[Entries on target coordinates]
[START]
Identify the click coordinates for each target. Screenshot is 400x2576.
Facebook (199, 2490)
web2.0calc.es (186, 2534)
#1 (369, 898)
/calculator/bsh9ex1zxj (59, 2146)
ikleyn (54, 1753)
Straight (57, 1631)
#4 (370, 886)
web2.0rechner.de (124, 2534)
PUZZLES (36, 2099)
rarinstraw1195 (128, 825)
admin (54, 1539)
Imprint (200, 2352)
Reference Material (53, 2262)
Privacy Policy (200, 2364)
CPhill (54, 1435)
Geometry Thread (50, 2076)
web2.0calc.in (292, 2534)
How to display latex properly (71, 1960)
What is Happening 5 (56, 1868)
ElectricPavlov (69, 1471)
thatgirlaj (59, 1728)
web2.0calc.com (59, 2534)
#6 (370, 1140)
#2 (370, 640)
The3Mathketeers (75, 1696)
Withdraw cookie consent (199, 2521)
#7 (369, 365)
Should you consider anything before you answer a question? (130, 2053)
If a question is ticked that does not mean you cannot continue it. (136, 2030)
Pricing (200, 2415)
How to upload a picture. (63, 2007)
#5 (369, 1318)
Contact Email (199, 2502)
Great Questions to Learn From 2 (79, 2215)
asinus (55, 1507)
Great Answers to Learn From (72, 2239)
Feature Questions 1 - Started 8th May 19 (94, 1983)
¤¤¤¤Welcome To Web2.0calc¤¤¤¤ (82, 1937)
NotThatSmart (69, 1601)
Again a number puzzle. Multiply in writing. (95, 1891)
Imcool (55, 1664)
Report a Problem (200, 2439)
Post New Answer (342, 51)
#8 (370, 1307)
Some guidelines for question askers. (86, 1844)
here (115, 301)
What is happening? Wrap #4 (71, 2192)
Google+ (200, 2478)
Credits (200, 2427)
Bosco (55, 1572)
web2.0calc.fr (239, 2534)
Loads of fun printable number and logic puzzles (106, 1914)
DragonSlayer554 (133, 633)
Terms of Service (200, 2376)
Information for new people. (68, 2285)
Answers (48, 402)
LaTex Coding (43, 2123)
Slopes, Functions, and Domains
[END]
▶ **To do**: Gather every line in the listing above that contains the string "Answers", and copy each one in full.

▶ **Finished answer**:
Great Answers to Learn From (72, 2239)
Answers (48, 402)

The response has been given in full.